“The power and the glory… What they can do to a man!”
The loyal friend (Ralph Morgan) of a dead railroad magnate (Spencer Tracy) relates stories about the magnate’s rise to power and romantic losses.
Years before he became a renowned director of screwball comedies such as Sullivan’s Travels (1941) and The Palm Beach Story (1942), Preston Sturges wrote the screenplay for this unique flashback tale, directed by William K. Howard. The story itself is fairly straightforward — a poor man rises to power, only to find that his marriage has suffered in the meantime — and Tracy’s character is never fully developed (he goes from contented trackwalker to ruthless tycoon without much of a legitimate trajectory in between). But it is Sturges’ decision to tell this story in asynchronous vignettes — switching back and forth in time, as the actors wear wigs and make-up to show their advanced age — which makes the film so special; we’re used to this kind of structural device these days, but in 1933 it was (as far as I know) unheard of. Orson Welles purportedly watched this film again and again as he explored ideas for what was to become his masterpiece, Citizen Kane, and the influence is clear — in subject matter (both are posthumous stories about the rise-and-fall of a business tycoon), and in narrative exposition. While it doesn’t come close to the overall greatness of Kane, The Power and the Glory nonetheless deserves special recognition in cinematic history.

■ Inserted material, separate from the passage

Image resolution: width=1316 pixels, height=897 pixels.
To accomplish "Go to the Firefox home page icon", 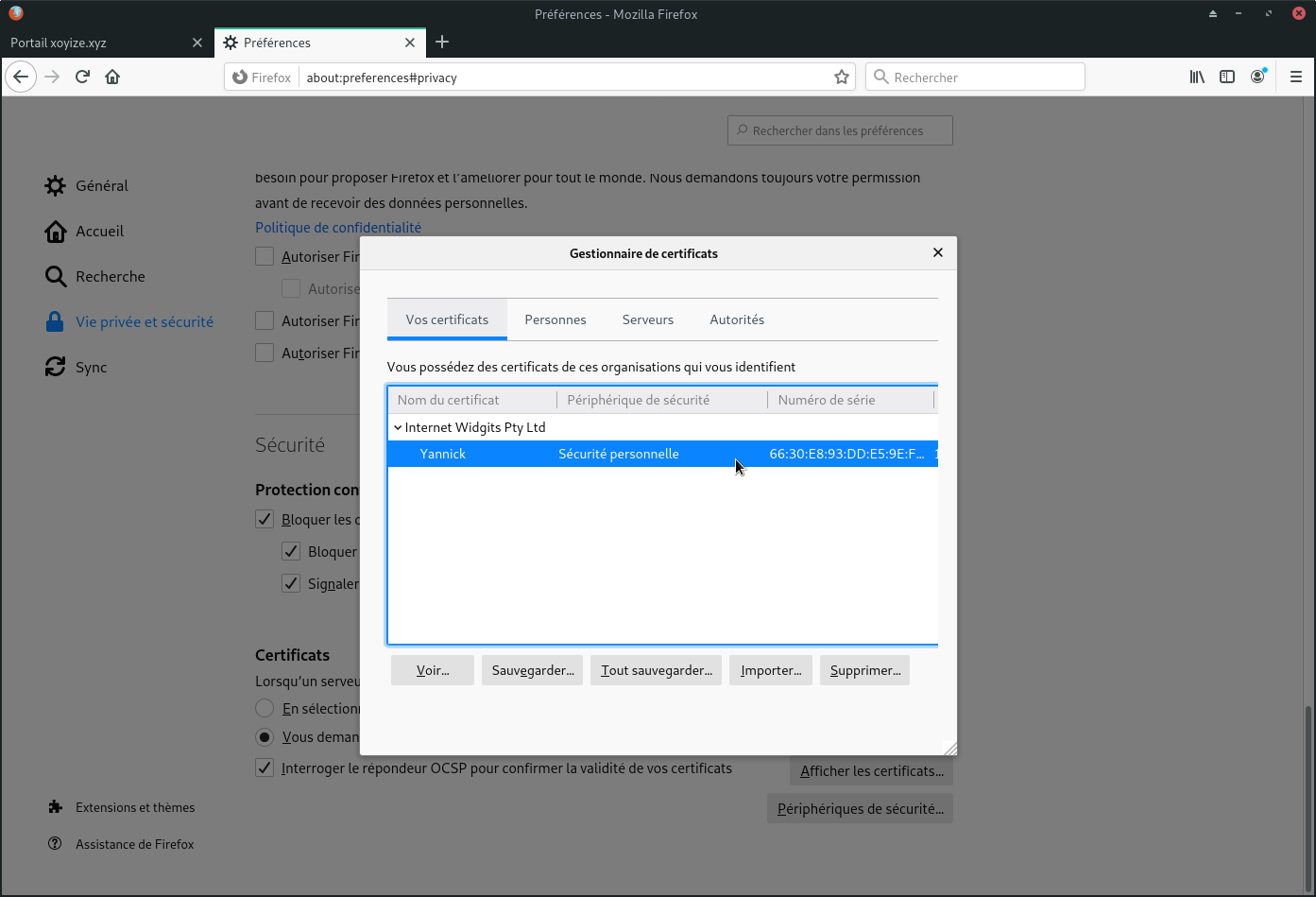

P.S. In one particularly creative sequence, as Morgan is relating the tale of how Tracy proposed to Moore, we see an effective technique (coined by the film’s producer as “narratage”) in which Morgan dictates while the characters’ mouths are silently moving.
Redeeming Qualities and Moments:
- Spencer Tracy (who Peary nominates for an Alternate Oscar as best actor of the year) as the self-made tycoon
- Colleen Moore as Tracy’s ambitious yet loving wife
- Tracy proposing to Moore after convincing her to hike all the way up a mountain in her Sunday best
- Creative early use of flashbacks, nonlinear narrative structure, and “narratage”
Yes. While not entirely successful, this movie holds a special place in film history, and should be seen by all film fanatics if possible.